Required action: Repeat the records word for word, excluding any picture.

[[ Extracted entries open ]]

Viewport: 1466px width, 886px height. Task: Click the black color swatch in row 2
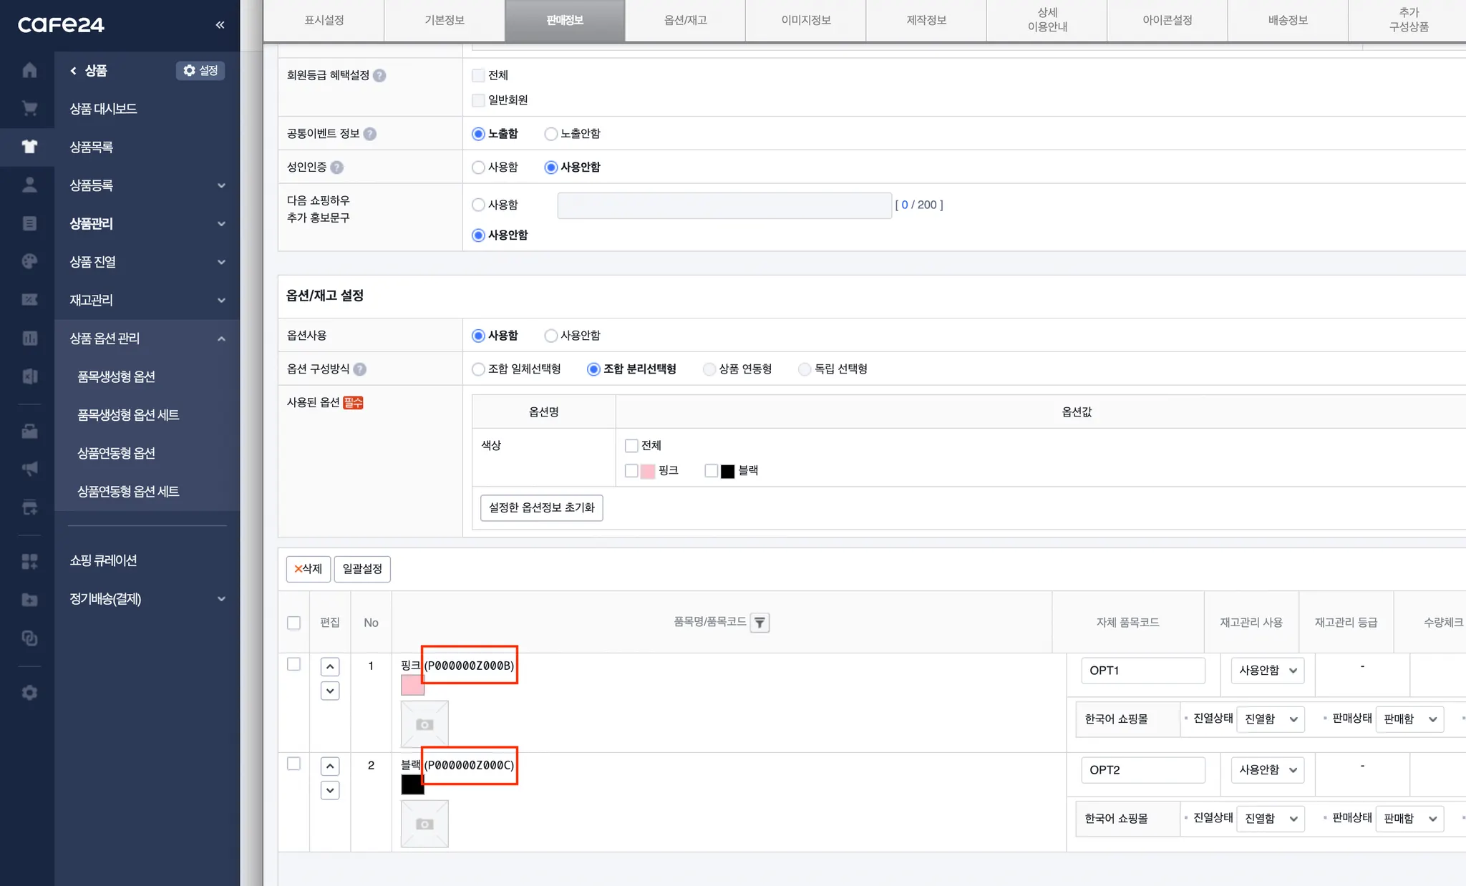[x=412, y=784]
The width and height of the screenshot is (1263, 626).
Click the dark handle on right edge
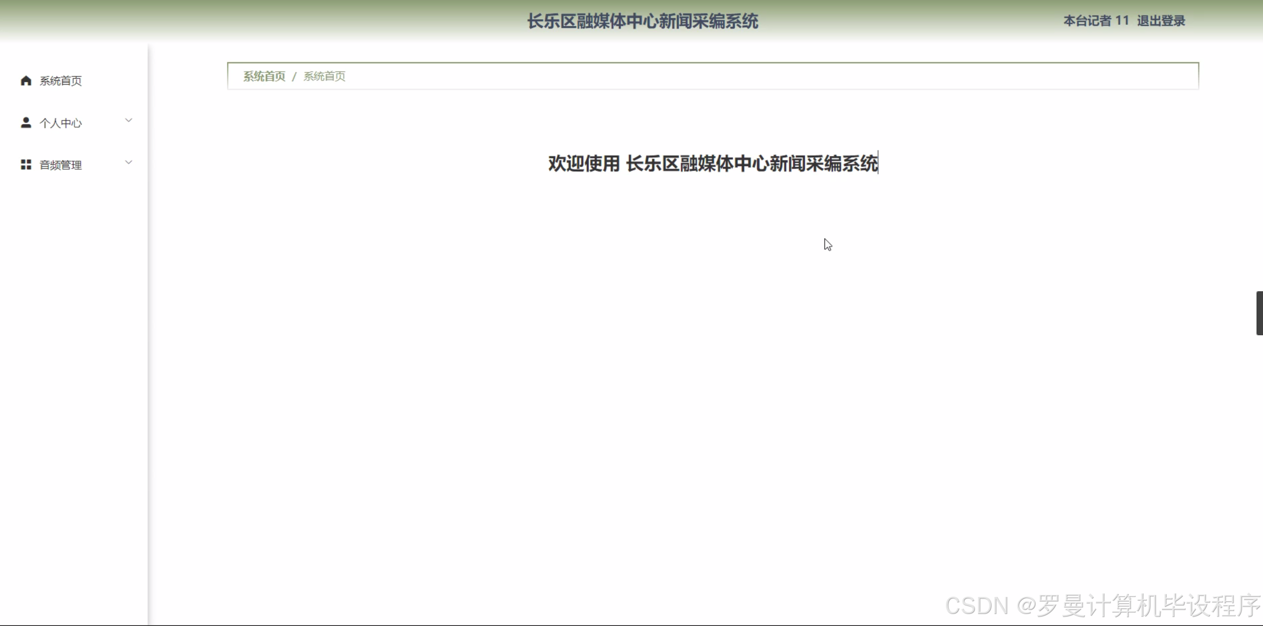1259,313
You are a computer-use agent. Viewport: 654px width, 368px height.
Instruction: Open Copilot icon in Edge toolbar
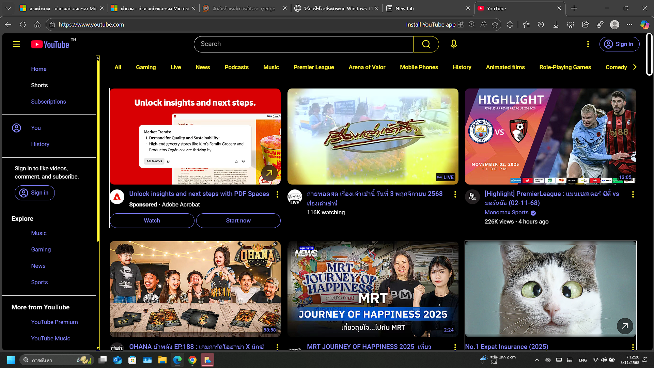tap(644, 25)
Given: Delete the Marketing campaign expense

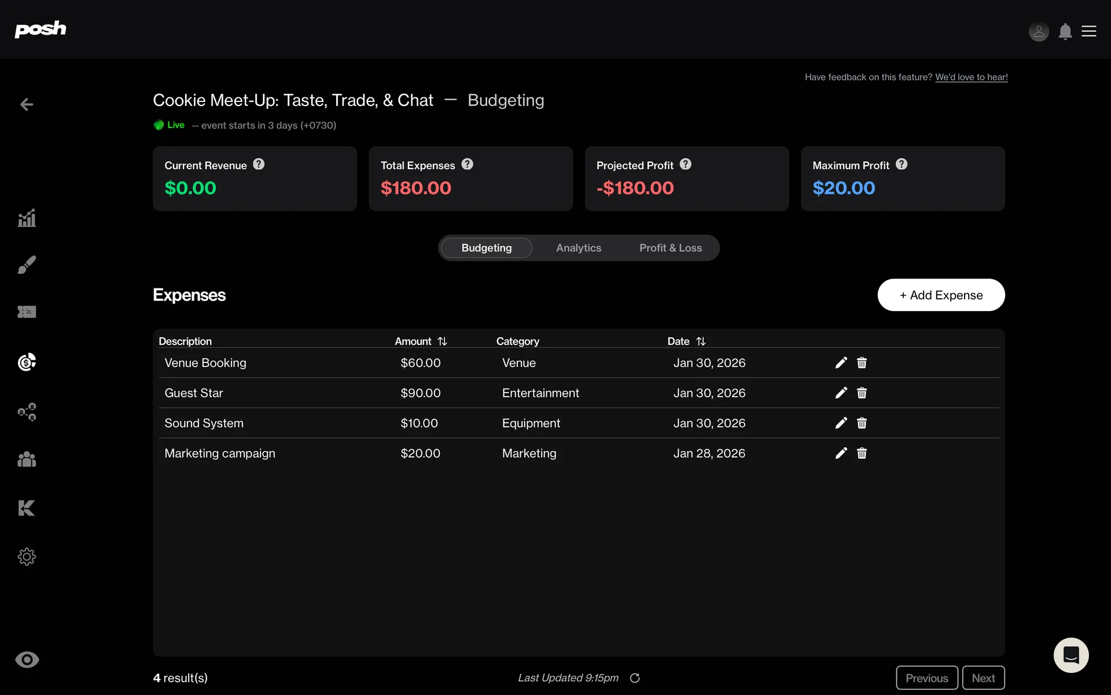Looking at the screenshot, I should click(862, 453).
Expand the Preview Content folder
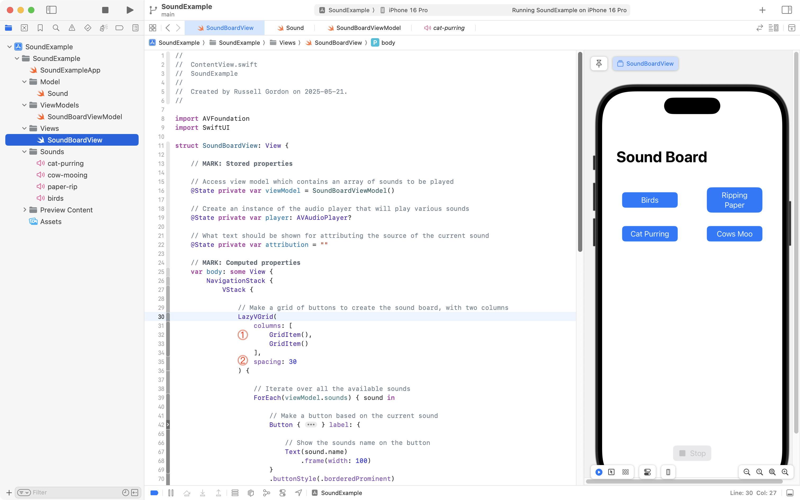The image size is (800, 500). tap(24, 210)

[[ Extracted entries closed ]]

Task result:
Viewport: 1466px width, 886px height. Task: Click the black color swatch in row 2
[x=412, y=784]
The width and height of the screenshot is (1263, 626).
Click the dark handle on right edge
1259,313
You are a computer-use agent. Viewport: 654px width, 368px height.
Instruction: Open Copilot icon in Edge toolbar
tap(644, 25)
Given: Delete the Marketing campaign expense

Looking at the screenshot, I should click(862, 453).
Expand the Preview Content folder
The image size is (800, 500). tap(24, 210)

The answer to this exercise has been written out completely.